Les pharmaciens français se mettent en grève pour leurs rémunérations, menace des géants de la grande distribution

À 69 ans, Hélène Roy va bientôt ranger sa blouse blanche pour profiter d’une retraite bien méritée. Mais avant de quitter enfin le comptoir de sa « modeste » pharmacie de Dijon, la pharmacienne entend mener un dernier combat aux côtés de ses confrères, pour défendre un métier « au service des patients » qu’elle chérit et estime aujourd’hui menacé.
« Nous avons une image de gens riches. La réalité est beaucoup plus mitigée. Oui, il y a des pharmaciens qui gagnent très bien leur vie, mais ils ne sont pas aussi nombreux qu’on l’imagine », a-t-elle déploré. Elle a cité les nombreux messages qu’elle a reçus de collègues « en difficulté » après avoir publié un article d’opinion dans Le Monde (en français) le 15 avril, dans lequel elle s’alarme des difficultés économiques croissantes des pharmacies françaises. Ce jeudi, elle fermera boutique pour la journée pour défiler avec ses collaborateurs dans les rues de Dijon.

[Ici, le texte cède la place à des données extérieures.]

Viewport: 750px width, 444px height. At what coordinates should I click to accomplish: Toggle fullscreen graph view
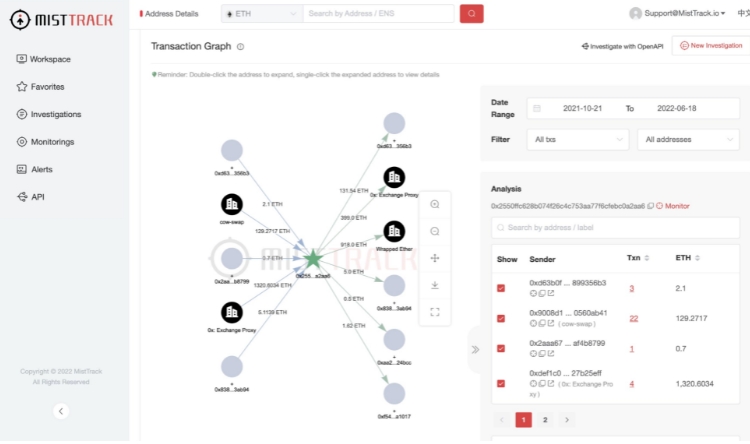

Près de 40 cortèges, dont un à Paris, sont prévus à travers la France pour attirer l’attention des pouvoirs publics sur le mal-être du secteur pharmaceutique.
À trois cents kilomètres de là, Michal Cohen, 32 ans, baissera également les volets de sa pharmacie parisienne. Le jeune propriétaire n’a pas hésité à répondre à l’appel à la grève lancé par les syndicats de la profession. Il a posté une vidéo sur TikTok détaillant les raisons de cette mobilisation nationale et elle a rencontré un grand écho, près de 2 000 réactions en quelques heures seulement. « De plus en plus de pharmacies sont en difficulté. Les pharmaciens ont des emprunts sur le dos, des loyers à payer, du personnel à payer. Mais les marges et la trésorerie diminuent, et l’inflation pèse sur nos coûts », a-t-il déclaré.

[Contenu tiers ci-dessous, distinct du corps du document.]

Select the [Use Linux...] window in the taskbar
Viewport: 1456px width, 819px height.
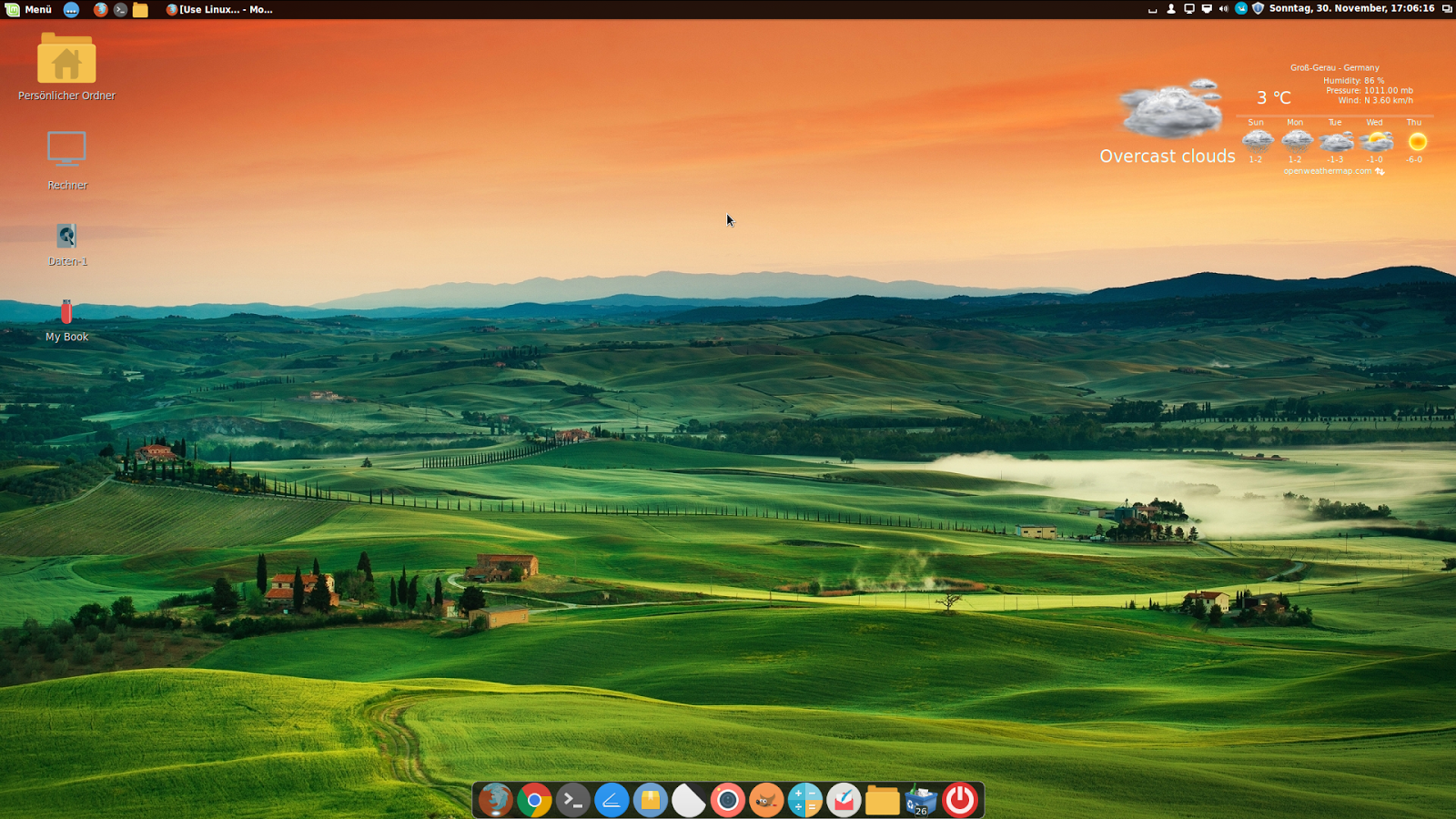coord(217,9)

Augmenter le budget alloué
La protestation s’annonce significative. Selon les estimations de la Fédération française des syndicats pharmaceutiques (FSPF) et de l’Union des associations de pharmaciens (USPO), les deux principaux syndicats représentatifs de la filière, près de 90 % des 20 000 pharmacies que compte l’Hexagone fermeront leurs portes jeudi. Dans certaines villes, comme Nice et Avignon, toutes les pharmacies envisagent de se mettre en grève. La profession n’est pas habituée à de telles protestations. « La dernière manifestation de cette ampleur remonte à 2014. C’est une bonne indication du niveau de colère et d’angoisse des pharmaciens », a déclaré Hervé Jouves, patron d’Hygie31, qui regroupe sous sa bannière 1.200 pharmacies en France, et également vice-président. de Federgy, principal syndicat des groupes et chaînes de pharmacies.

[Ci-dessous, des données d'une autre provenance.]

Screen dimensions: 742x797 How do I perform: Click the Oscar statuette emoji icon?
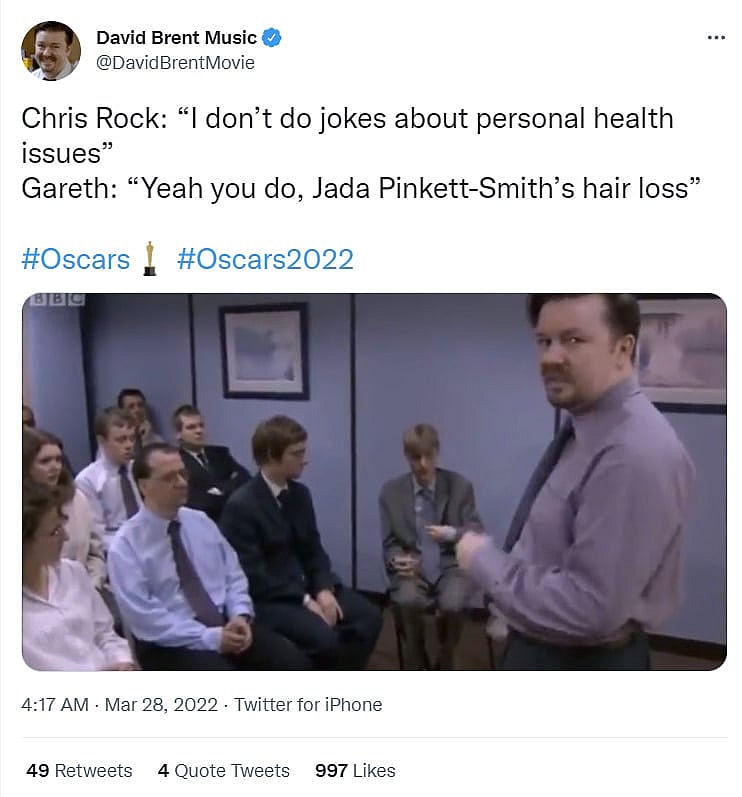(149, 259)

Au cœur du conflit se trouvent les négociations avec l’Assurance-Maladie, l’assurance maladie publique française. Lancées en décembre, ces négociations visent à fixer les conditions dans lesquelles les pharmacies fonctionneront et seront rémunérées au cours des prochaines années. Les pharmaciens ambitionnent de porter le budget alloué à leur activité à 7,8 milliards d’ici 2025 en augmentant leurs honoraires. Cela représenterait 1 milliard de plus qu’en 2019.